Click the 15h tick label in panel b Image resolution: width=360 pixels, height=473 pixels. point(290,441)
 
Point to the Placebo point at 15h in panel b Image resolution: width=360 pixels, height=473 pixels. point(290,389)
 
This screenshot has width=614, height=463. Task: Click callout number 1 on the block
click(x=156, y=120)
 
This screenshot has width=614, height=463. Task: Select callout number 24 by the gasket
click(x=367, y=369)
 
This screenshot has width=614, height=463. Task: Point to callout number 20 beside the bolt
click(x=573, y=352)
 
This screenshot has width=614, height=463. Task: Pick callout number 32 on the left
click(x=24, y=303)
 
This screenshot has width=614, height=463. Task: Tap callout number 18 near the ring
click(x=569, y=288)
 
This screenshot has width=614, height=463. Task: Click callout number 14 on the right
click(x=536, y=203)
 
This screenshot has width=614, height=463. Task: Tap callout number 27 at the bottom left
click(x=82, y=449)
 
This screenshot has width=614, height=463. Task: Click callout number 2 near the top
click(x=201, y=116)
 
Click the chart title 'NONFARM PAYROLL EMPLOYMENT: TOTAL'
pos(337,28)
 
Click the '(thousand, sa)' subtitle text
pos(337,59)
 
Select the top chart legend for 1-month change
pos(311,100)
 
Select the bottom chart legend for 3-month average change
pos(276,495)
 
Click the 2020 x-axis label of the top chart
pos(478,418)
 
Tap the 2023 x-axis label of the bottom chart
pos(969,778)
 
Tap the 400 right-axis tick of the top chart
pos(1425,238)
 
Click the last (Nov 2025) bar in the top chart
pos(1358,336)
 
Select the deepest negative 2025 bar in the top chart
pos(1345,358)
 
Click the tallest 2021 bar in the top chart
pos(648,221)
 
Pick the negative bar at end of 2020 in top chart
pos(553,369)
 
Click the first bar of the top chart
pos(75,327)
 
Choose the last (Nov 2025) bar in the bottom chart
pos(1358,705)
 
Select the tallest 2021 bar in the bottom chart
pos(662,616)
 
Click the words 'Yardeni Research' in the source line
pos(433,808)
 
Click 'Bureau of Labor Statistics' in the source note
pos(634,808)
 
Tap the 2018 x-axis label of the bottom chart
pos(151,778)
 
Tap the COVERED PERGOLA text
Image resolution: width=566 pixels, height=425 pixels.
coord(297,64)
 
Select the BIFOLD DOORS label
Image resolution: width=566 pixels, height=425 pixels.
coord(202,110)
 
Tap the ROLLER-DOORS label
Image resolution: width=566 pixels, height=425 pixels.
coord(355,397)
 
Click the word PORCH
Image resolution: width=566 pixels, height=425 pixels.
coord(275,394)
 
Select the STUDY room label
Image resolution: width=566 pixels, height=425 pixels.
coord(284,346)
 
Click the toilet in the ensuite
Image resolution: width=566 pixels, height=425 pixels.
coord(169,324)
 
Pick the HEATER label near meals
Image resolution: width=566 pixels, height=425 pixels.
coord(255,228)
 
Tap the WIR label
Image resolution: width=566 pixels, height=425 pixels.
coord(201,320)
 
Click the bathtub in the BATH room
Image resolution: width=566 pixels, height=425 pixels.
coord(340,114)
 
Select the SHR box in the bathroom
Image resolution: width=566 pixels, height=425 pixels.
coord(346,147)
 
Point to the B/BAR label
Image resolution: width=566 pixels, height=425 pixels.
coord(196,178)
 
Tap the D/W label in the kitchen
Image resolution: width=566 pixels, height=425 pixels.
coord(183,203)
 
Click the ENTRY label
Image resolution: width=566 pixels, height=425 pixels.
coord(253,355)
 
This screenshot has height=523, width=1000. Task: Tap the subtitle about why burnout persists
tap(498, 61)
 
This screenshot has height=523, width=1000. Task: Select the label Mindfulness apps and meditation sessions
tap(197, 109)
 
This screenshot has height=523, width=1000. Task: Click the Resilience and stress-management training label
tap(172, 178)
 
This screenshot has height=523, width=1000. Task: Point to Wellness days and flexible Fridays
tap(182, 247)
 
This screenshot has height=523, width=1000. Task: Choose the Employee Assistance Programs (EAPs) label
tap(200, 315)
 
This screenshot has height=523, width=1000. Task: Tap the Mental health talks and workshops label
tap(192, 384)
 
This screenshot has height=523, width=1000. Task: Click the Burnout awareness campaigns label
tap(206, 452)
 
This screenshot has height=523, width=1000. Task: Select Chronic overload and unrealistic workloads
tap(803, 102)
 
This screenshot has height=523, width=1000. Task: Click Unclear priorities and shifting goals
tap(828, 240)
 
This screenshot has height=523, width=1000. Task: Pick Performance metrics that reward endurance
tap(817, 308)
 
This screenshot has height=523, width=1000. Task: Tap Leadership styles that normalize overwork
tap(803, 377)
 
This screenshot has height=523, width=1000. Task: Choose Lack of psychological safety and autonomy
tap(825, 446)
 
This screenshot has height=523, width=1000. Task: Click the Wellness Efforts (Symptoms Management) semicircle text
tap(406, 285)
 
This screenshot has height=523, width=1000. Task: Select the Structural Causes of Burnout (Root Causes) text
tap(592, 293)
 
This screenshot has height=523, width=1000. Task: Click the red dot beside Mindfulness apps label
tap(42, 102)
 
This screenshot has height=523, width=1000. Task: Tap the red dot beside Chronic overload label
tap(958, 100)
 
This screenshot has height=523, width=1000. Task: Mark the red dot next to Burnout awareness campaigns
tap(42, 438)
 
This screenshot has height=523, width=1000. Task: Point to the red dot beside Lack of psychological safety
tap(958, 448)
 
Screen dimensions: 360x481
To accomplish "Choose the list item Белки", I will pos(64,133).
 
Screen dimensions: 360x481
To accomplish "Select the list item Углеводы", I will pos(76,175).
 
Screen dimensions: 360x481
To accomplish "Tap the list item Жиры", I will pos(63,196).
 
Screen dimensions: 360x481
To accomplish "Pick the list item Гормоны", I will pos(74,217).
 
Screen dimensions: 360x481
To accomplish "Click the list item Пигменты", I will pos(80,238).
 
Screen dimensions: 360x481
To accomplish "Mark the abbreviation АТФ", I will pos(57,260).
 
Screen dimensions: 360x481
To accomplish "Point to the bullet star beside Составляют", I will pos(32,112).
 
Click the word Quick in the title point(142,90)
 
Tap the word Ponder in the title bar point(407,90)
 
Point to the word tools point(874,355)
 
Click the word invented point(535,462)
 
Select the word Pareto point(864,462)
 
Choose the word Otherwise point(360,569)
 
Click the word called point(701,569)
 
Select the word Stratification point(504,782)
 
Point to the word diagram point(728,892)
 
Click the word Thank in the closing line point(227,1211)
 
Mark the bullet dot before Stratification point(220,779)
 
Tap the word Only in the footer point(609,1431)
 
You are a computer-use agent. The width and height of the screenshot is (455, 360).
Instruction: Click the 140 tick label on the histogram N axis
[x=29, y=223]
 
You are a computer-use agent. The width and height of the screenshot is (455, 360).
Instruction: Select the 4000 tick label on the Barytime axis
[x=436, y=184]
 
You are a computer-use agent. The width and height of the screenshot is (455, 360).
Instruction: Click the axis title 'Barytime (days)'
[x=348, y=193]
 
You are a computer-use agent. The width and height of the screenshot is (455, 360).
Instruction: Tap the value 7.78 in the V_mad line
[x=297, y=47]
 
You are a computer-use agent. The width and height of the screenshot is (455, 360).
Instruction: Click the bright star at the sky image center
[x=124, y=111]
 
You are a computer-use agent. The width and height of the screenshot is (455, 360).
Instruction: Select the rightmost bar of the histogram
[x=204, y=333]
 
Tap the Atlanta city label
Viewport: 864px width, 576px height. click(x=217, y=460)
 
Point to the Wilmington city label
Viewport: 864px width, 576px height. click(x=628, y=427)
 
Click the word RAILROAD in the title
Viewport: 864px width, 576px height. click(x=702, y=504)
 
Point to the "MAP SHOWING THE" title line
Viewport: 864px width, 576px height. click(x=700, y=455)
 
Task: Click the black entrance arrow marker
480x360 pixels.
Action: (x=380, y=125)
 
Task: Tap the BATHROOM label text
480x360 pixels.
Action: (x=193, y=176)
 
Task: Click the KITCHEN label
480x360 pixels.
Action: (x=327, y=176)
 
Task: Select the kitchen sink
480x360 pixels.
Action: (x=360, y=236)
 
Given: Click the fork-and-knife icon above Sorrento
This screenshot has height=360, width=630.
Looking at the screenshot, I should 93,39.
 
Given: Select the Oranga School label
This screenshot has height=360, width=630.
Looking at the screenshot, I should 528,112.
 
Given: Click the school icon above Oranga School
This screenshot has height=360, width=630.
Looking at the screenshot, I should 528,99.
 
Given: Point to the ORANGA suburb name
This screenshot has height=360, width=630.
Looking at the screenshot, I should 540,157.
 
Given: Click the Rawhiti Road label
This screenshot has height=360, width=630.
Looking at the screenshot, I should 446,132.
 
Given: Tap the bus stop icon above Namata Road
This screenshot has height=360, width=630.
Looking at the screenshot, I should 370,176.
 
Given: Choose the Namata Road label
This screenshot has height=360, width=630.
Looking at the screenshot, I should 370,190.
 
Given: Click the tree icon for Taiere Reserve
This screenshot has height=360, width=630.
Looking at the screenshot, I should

▬▬▬

Could you give the lines of the data above, from the line with "Click the 2020 x-axis label of the top chart" to the line with "pos(553,369)" (both included), as a JSON list of strings with one string per line and blank lines left out?

[
  "Click the 2020 x-axis label of the top chart",
  "pos(478,418)",
  "Tap the 2023 x-axis label of the bottom chart",
  "pos(969,778)",
  "Tap the 400 right-axis tick of the top chart",
  "pos(1425,238)",
  "Click the last (Nov 2025) bar in the top chart",
  "pos(1358,336)",
  "Select the deepest negative 2025 bar in the top chart",
  "pos(1345,358)",
  "Click the tallest 2021 bar in the top chart",
  "pos(648,221)",
  "Pick the negative bar at end of 2020 in top chart",
  "pos(553,369)"
]